The report stated that during interviews with market participants, several referred to the fact that visible depth in public order books is lower nowadays due to increased automation of FX trading and the use of execution algorithms.
It added that there is evidence that FX algorithms contribute to thinner order books as they slice orders and spread them over time, which has reduced the need to provide large amounts of liquidity.
With less large limit orders to buffer market shocks, a thinner order book leads to a lower ability of the market to absorb shocks in periods of stress from news or ‘fat finger’ trades, the report explained.
However, as the order book is often replenished quickly, market functioning as a result of thinner order books is not as heavily impacted. Although in the long-term and under certain market conditions, price discovery could be hindered.

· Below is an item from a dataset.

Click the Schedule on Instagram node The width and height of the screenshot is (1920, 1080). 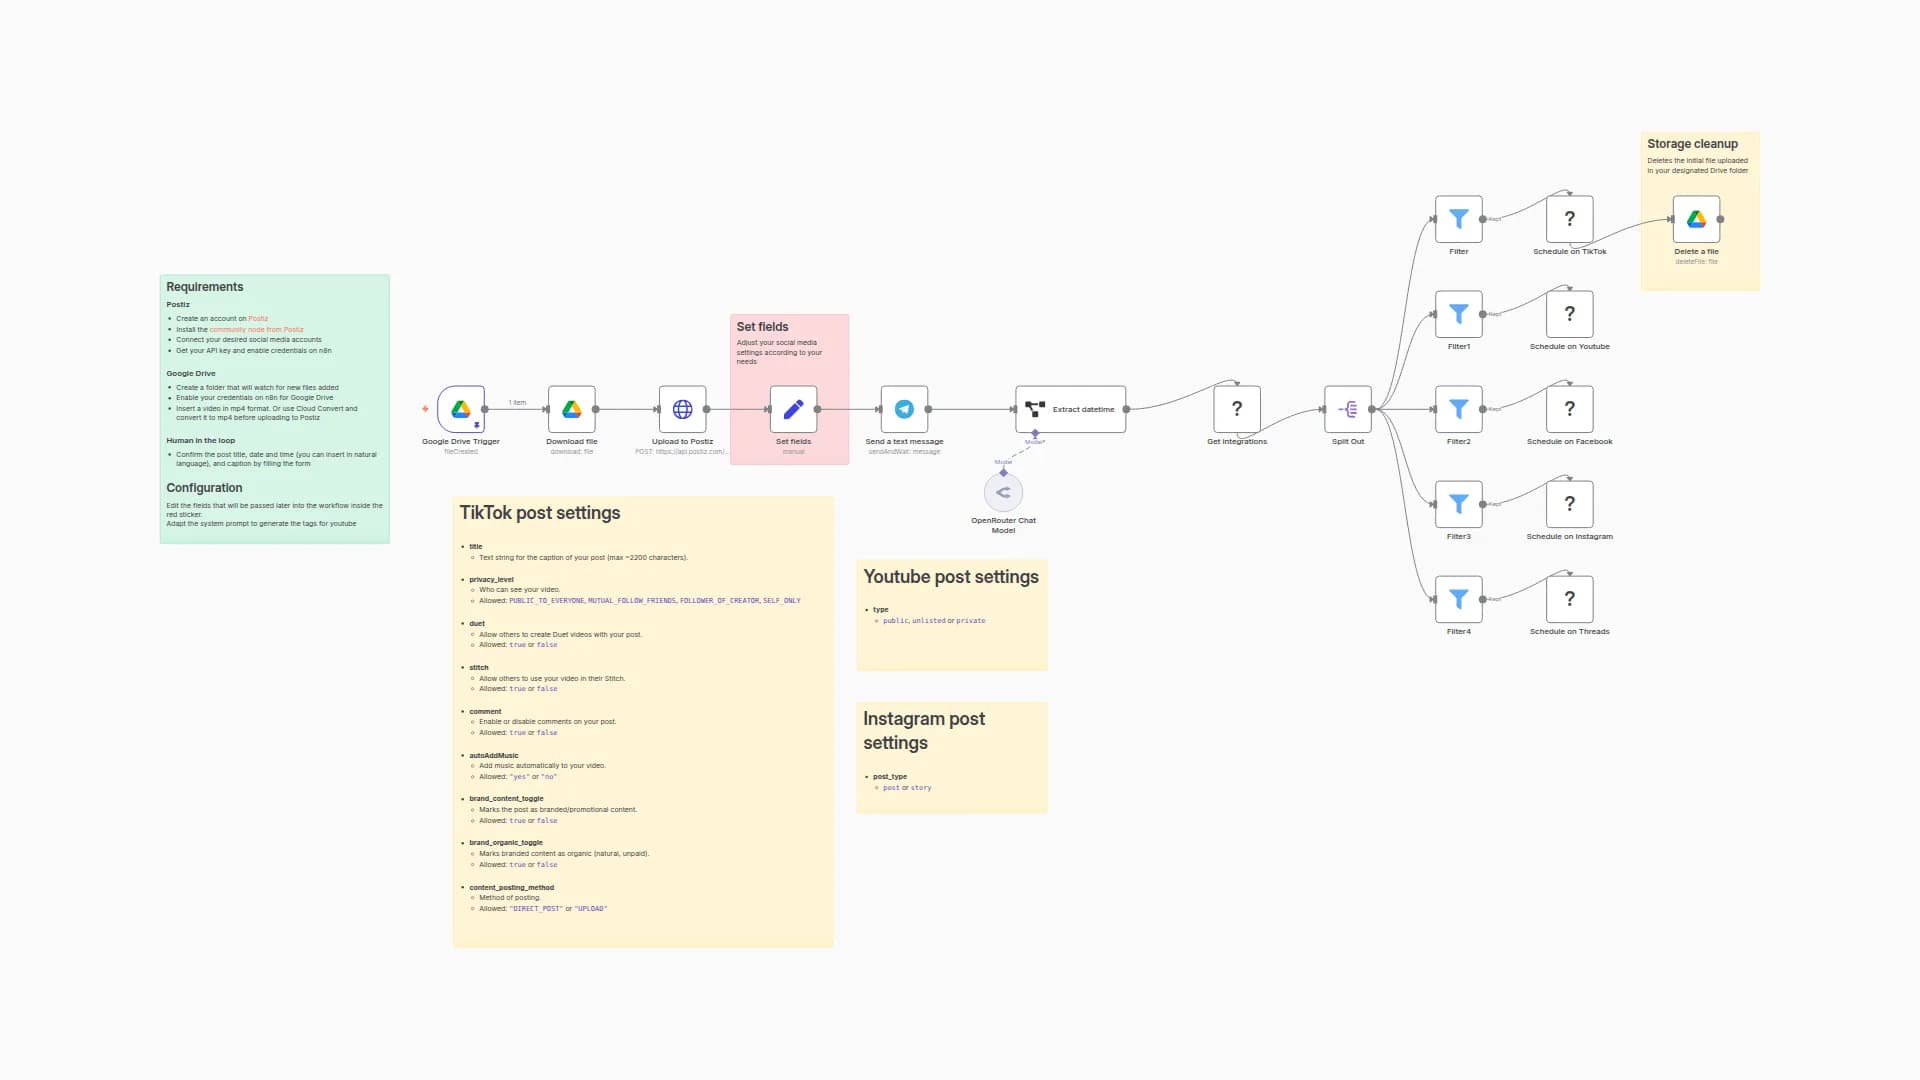(x=1569, y=504)
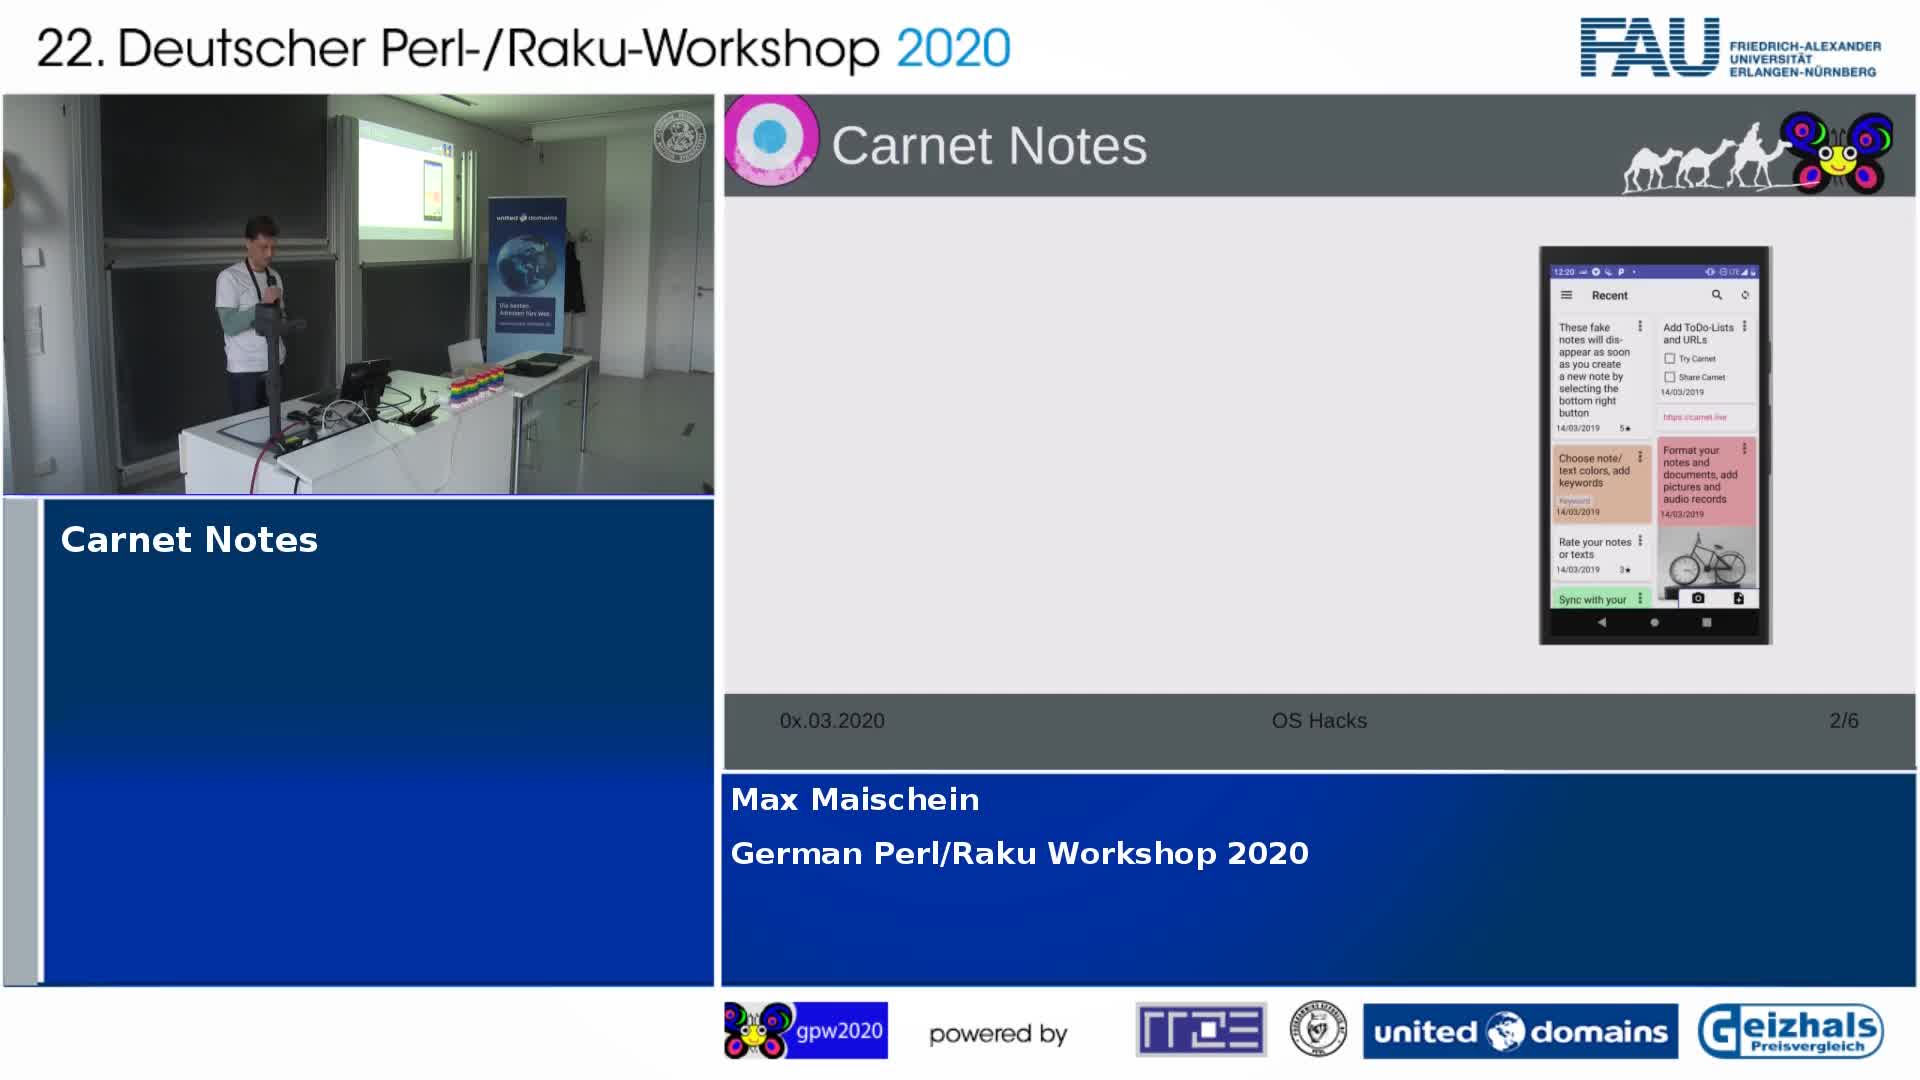Open three-dot menu on 'Format your notes' card

(x=1744, y=449)
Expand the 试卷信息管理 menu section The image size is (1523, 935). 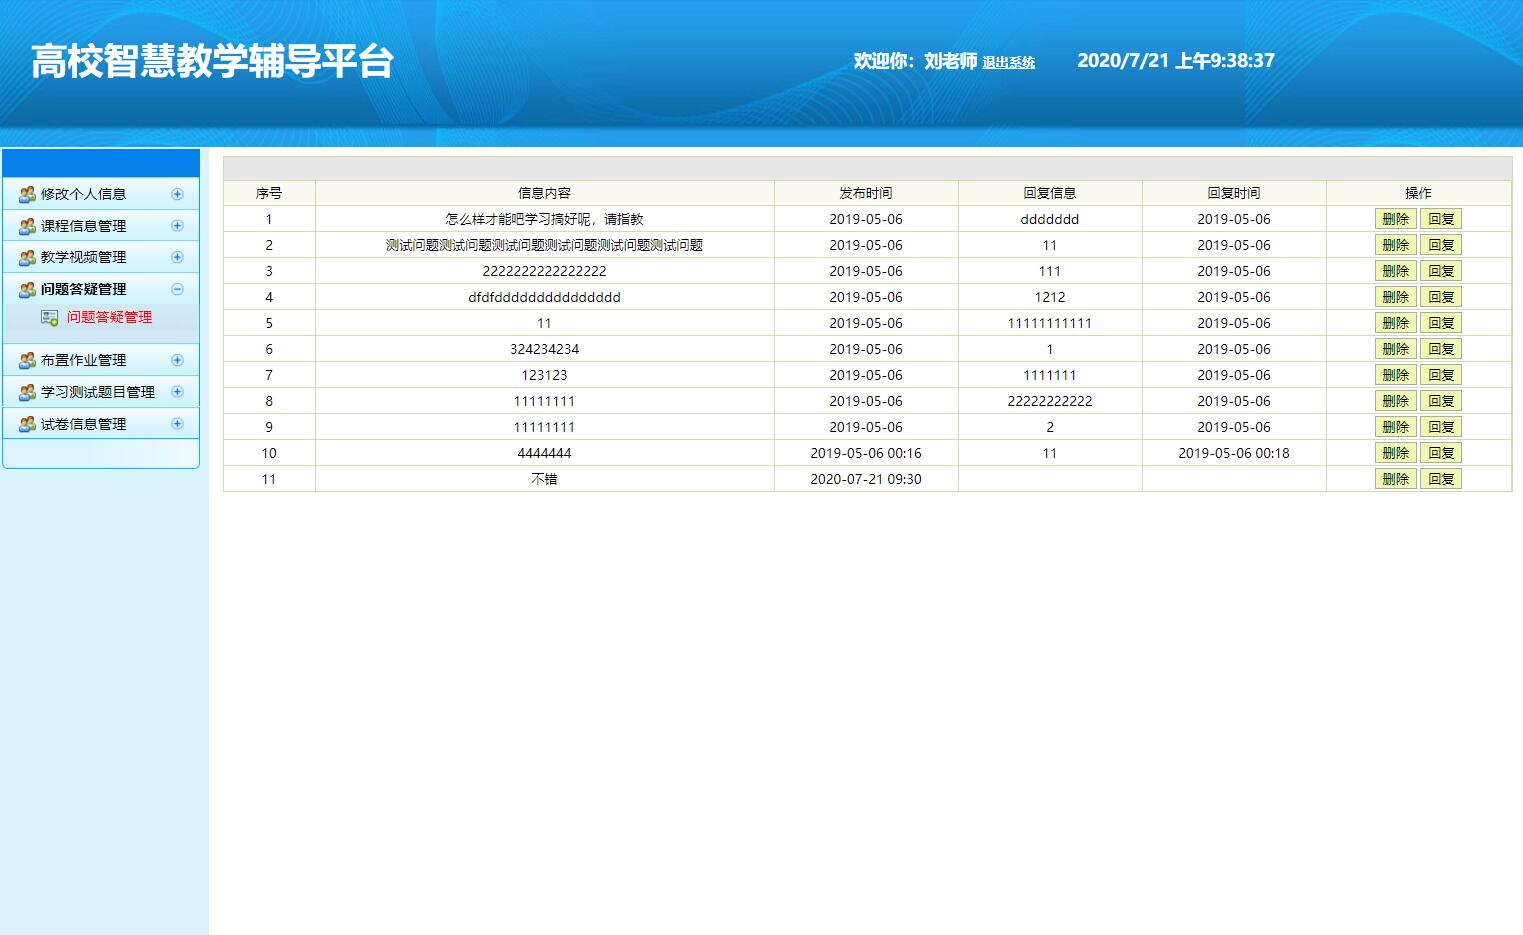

“Although visible liquidity is likely to be thinner due to the slicing of orders into small pieces, market resilience is not affected as long as the order book is replenished sufficiently fast,” said the report. “Over time, however, by reinforcing the trend towards smaller order sizes and internalisation, execution algorithms could contribute to a reduction in visibility of depth and turnover on primary markets, which could, in the extreme, hamper price discovery and market functioning.”
Generally, the report from BIS found FX execution algorithms are beneficial to market participants in terms of navigating the fragmented landscape, with most providers surveyed providing access to more than 10 liquidity pools via their algo trading services.
FX algos can route orders to the best available source of liquidity making them an effective tool to help match diverse trading interests.
They can also be used to construct an aggregate order book by combining information from their own transactions and market data from various trading venues for an aggregated picture of prevailing market conditions that can inform execution decisions.
This aggregated view provides traders with estimates on transaction volumes in near real-time that otherwise would only become available with long lags.
“This study clearly shows that when it comes to the use of algos in FX, the benefits far outweigh the concerns. Fundamentally, algos are enabling the end-user be it active trader or portfolio manager to deliver better execution for clients,” Hugh Whelan, global head of liquidity management at CME Group’s EBS, commented on the report.
He added that as portfolio managers devise their month-end hedging strategies ahead of the US election this week, traders are often faced with having to make execution decisions during times of significant volatility, making the cost of adding hedges potentially very expensive.
“Depending on how large major currency market swings and how long uncertainty and volatility lasts, a portfolio manager will need all the tools at his disposal to source the best liquidity and execute efficiently. In this scenario, the use of algos has become very popular and allowing the end-user to manage the situation far more efficiently than a human trader possibly could,” Whelan concluded.